_PETUNJUK_.
a. Tulis ulang bagian teks tentang pencucian uang yang dimulai dari "Praktik-praktik money laundering" dan berlanjut sampai "politik secara illegal.", dengan "narkotika" diganti menjadi "obat terlarang".
b. Menurut teks tentang pencucian uang, dari mana asal uang yang mula-mula menjadi sasaran praktik money laundering?

Pada perbuatan pertama yaitu pengelakan pajak, asal-usul semula dari uang itu atau uang yang bersangkutan adalah halal, akan tetapi uang itu menjadi haram karena tidak dilaporkan kepada otoritas pajak yang berwenang. Cara perbuatan yang kedua yaitu uang tersebut sejak awal sudah menjadi uang haram karana perolehan uang tersebut melalui cara-cara yang illegal.
Praktik-praktik money laundering mula-mula dilakukan terhadap uang yang diperoleh dari lalu lintas perdagangan minuman keras, narkotika, (mirasantika), dan sejenisnya. Namun, diperluas lagi terhadap uang yang diperoleh dari sumber-sumber kejahatan lainnya. Suatu contoh yang dekat adalah uang yang diperoleh dari hasil korupsi. Di mana korupsi tersebut telah merusak pembangunan nasional yang meliputi: ekonomi, sosial, politik, dan budaya. Menurut Undang-undang RI No. 21 tahun 2001 Tentang Korupsi menyatakan bahwa korupsi terwujud dalam bentuk yang berbeda-beda dan biasanya meliputi beberapa unsur, seperti penyuapan, pencurian, curang, pemerasan, memanfaatkan konflik, perdagangan manusia dalam hal penawaran/penerimaan persenan secara melawan hukum, pemberian/komisi illegal, fanatisme dan nepotisme dari sumbangan politik secara illegal.

Data dari sebuah sumber data:
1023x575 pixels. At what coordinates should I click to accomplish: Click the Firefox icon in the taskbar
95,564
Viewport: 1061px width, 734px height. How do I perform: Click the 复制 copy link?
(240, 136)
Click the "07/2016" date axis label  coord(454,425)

_JAWABAN_.
a.
Praktik-praktik money laundering mula-mula dilakukan terhadap uang yang diperoleh dari lalu lintas perdagangan minuman keras, obat terlarang, (mirasantika), dan sejenisnya. Namun, diperluas lagi terhadap uang yang diperoleh dari sumber-sumber kejahatan lainnya. Suatu contoh yang dekat adalah uang yang diperoleh dari hasil korupsi. Di mana korupsi tersebut telah merusak pembangunan nasional yang meliputi: ekonomi, sosial, politik, dan budaya. Menurut Undang-undang RI No. 21 tahun 2001 Tentang Korupsi menyatakan bahwa korupsi terwujud dalam bentuk yang berbeda-beda dan biasanya meliputi beberapa unsur, seperti penyuapan, pencurian, curang, pemerasan, memanfaatkan konflik, perdagangan manusia dalam hal penawaran/penerimaan persenan secara melawan hukum, pemberian/komisi illegal, fanatisme dan nepotisme dari sumbangan politik secara illegal.

b. Dari lalu lintas perdagangan minuman keras, narkotika (mirasantika), dan sejenisnya.